Esto está, evidentemente, ligado al hecho de que conviene también recordar, porque es el principio de nuestra experiencia, que en ese nivel del deseo, el objeto, para satisfacerlo, no es, al menos, de acceso simple, y que asimismo diremos que no es fácil reencontrarlo, por razones estructurales que son, justamente, aquellas en las cuales vamos a tratar de entrar más adelante.

No pareciera que vamos rápido, pero es porque es duro, aunque, lo repito, eso sea nuestra experiencia cotidiana.

Si el objeto del deseo más maduro, más adulto, como nosotros nos expresamos de vez en cuando, en esta especie de embriaguez babosa que se llama la exaltación del deseo genital no tendríamos que hacer constantemente esta observación de la división que se introduce allí regularmente, y que estamos muy forzados de articular en el mismo momento en que hablamos de ese sujeto muy conciliador, más o menos problemático, entre los dos planos que constituyen este objeto como objeto de amor, o, como uno se expresa, de ternura, o del otro al cual hacemos don de nuestra unicidad, y el mismo otro considerado como instrumento del deseo.

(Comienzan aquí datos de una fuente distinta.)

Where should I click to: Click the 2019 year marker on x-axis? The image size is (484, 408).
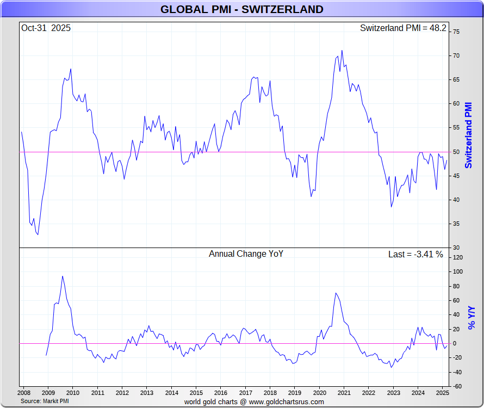pyautogui.click(x=294, y=392)
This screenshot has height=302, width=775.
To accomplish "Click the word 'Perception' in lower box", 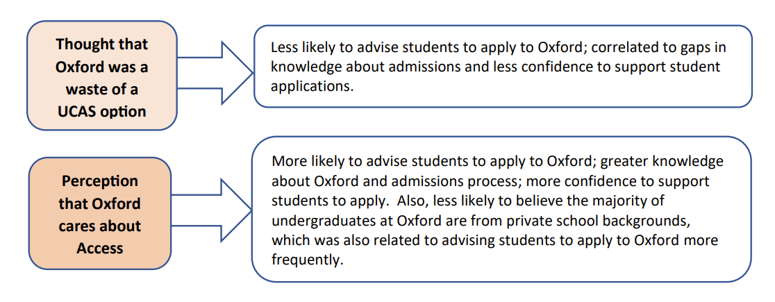I will (x=100, y=181).
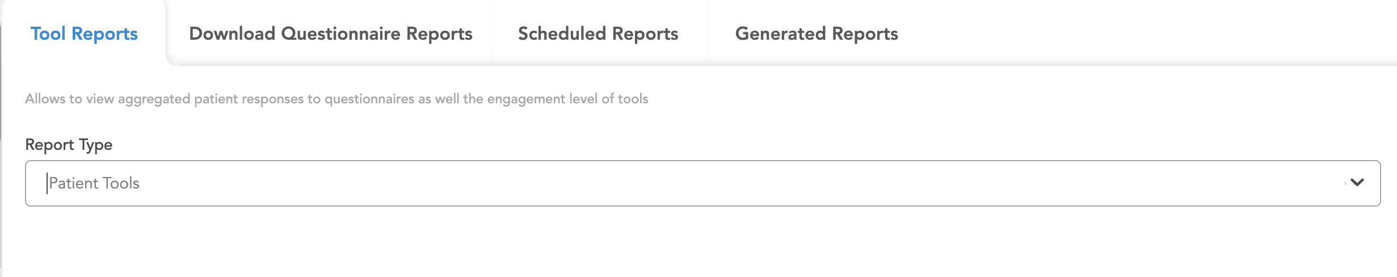This screenshot has height=277, width=1397.
Task: Click the Patient Tools placeholder text
Action: point(94,183)
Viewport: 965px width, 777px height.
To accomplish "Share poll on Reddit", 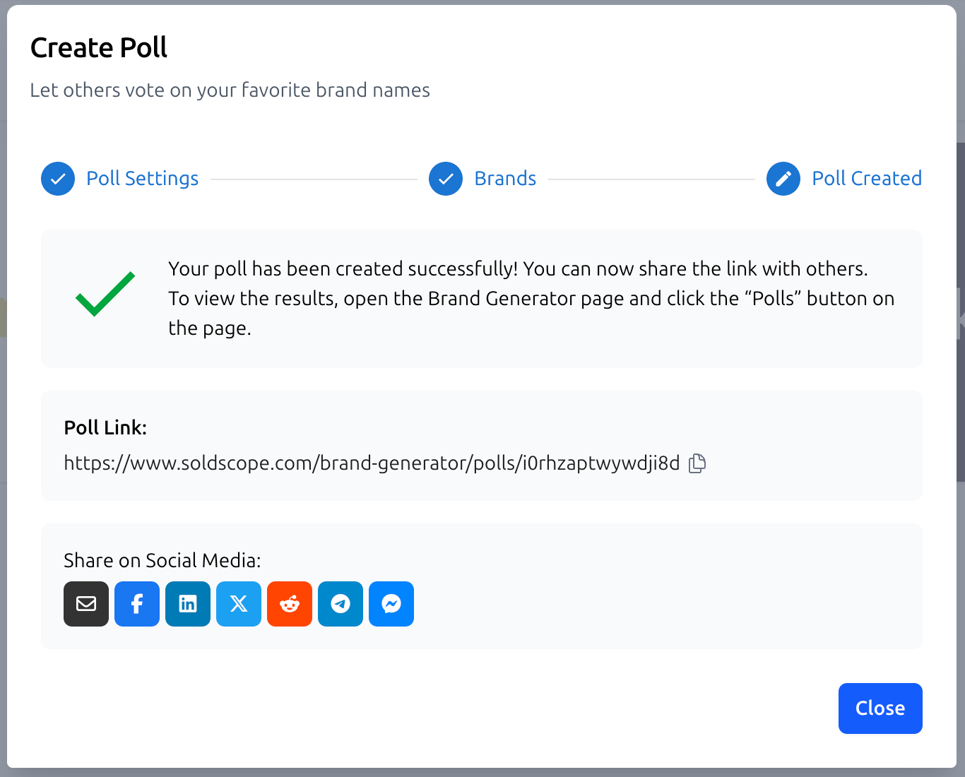I will 289,604.
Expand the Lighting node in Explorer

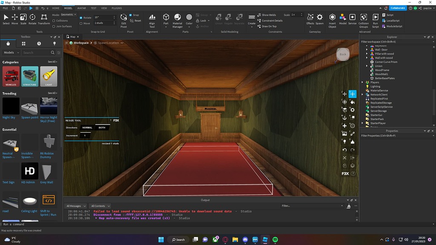tap(362, 86)
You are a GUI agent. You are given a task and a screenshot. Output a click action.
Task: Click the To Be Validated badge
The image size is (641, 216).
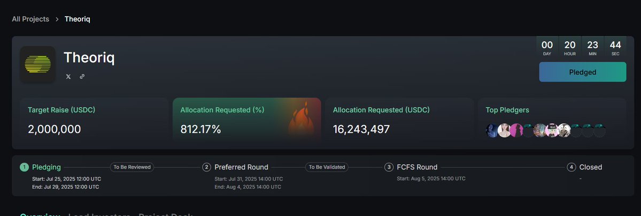(x=327, y=167)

Es muy claro que es el amor del otro el que resuelve todo. Pero se ve bien, por esta sola observación, que quizá aquí salimos, justamente, de los límites del diagrama, porque al fin de cuentas, no es a nuestras disposiciones, sino a la ternura del otro, que es reservado esto que, al precio, sin ninguna duda, de un cierto descentramiento de sí mismo, él satisfaga lo más exactamente posible eso que, sobre el plano del deseo, es, para nosotros, promovido como objeto.

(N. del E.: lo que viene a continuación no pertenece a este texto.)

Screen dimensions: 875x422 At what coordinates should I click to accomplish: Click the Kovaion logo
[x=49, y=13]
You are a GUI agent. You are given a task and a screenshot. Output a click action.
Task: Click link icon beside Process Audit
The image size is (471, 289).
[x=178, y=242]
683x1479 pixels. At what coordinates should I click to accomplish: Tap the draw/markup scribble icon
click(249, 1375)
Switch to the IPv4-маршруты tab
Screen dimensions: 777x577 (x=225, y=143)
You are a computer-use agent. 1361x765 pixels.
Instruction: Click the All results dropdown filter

Finalmente, bien parece aquí que, más o menos camuflados, reproducíamos muy simplemente viejas distinciones introducidas de la experiencia religiosa. Es, a saber, la distinción de la tendencia amorosa en el sentido concreto o pasional, carnal, como uno se expresa, del término, y el amor de caridad. Si es verdaderamente esto, ¿por qué no reenviaron a nuestros pacientes a los pastores, que les predicarían mucho mejor que nosotros?’.

Además, por otra parte, estamos advertidos que seria un lenguaje mal tolerado, y que, de vez en cuando, no es mejor que nuestros pacientes, por anticipar los deslizamientos ahí debajo de nuestros lenguajes, y de que después de todo, si son esos bellos principios de moral que vamos a predicarles, podrían muy bien ir a buscarlos en otra parte, pero que es, curiosamente, una vez ocurrido, que eso les pega tanto como para que no tengan ganas de escuchar eso de nuevo.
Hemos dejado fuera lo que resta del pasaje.